Seine Großfamilie stellt den traditionsbewussten Zulu vor erhebliche Herausforderungen. Vor seiner Wahl zum ANC-Chef steckte er in so akuten Geldnöten, dass er die Hilfe des Geschäftsmanns Schabir Shaik in Anspruch nehmen musste - und diesem als Gegenleistung Teile eines umfangreichen Waffendeals zuschanzte. Wegen dieses "korrupten Verhältnisses“ fasste Shaik 15 Jahre Haft aus. Das Verfahren gegen Zuma hingegen wurde auf massiven Druck der Regierungspartei hin eingestellt.

Dass der 73-Jährige allen Widerständen und selbst einem angeblichen Vergiftungsanschlag seiner vierten Ehefrau zum Trotz noch immer erstaunlich guter Laune ist, hat er seiner auf das Zulu-Volk gegründeten Machtbasis zu verdanken. Die mitgliederstärkste ANC-Provinz KwaZulu-Natal wird niemals zulassen, dass ihr Pate vor dem Ende seiner Amtszeit 2019 abgelöst wird.
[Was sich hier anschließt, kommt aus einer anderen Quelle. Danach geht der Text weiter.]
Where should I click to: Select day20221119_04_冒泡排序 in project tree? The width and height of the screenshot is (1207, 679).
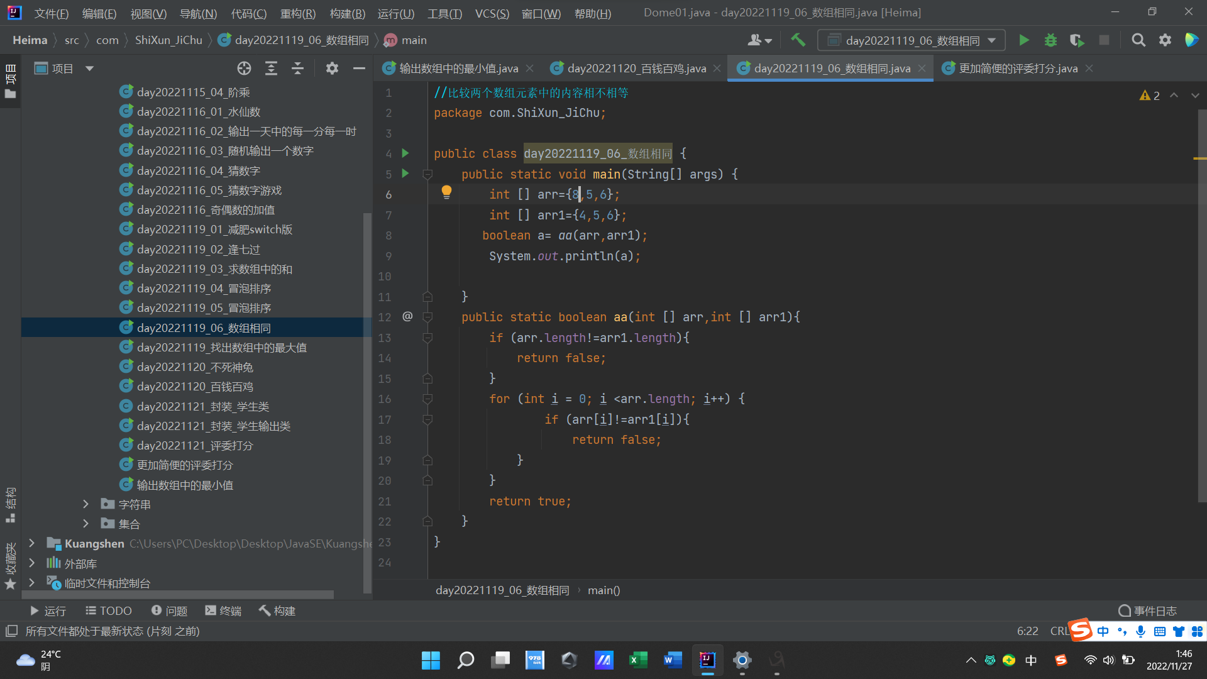(x=204, y=289)
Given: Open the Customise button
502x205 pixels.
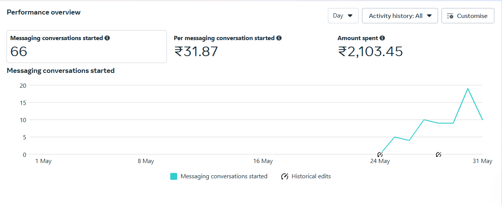Looking at the screenshot, I should (x=468, y=16).
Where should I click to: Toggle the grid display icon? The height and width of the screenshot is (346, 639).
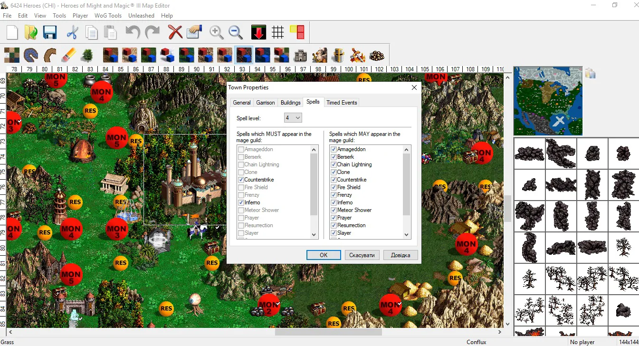(278, 32)
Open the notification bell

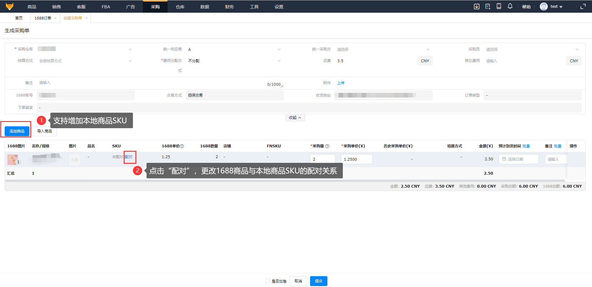pos(510,6)
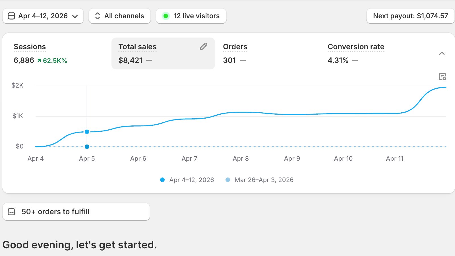Screen dimensions: 455x256
Task: Click the calendar icon in date picker
Action: [x=11, y=16]
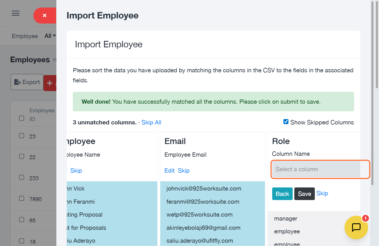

Einige Sorgen scheinen Zuma inzwischen aber doch zu plagen. In der Affäre um seine Villa signalisierte der Präsident erstmals Bereitschaft zum Einlenken. Er kündigte an, das aus der Staatskasse gemopste Geld zurückzahlen zu wollen. Und als Nachfolgerin versucht er, eine Vertraute in Position zu bringen: Nkosazana Dlamini-Zuma, derzeit Kommissionsvorsitzende der zahnlosen Afrikanischen Union - und eine von Zumas Ex-Frauen. Sie soll dafür sorgen, dass ihr Ex nach seiner Amtszeit nicht doch noch im Gefängnis landet. Denn dort würde wohl selbst ihm das Lachen vergehen.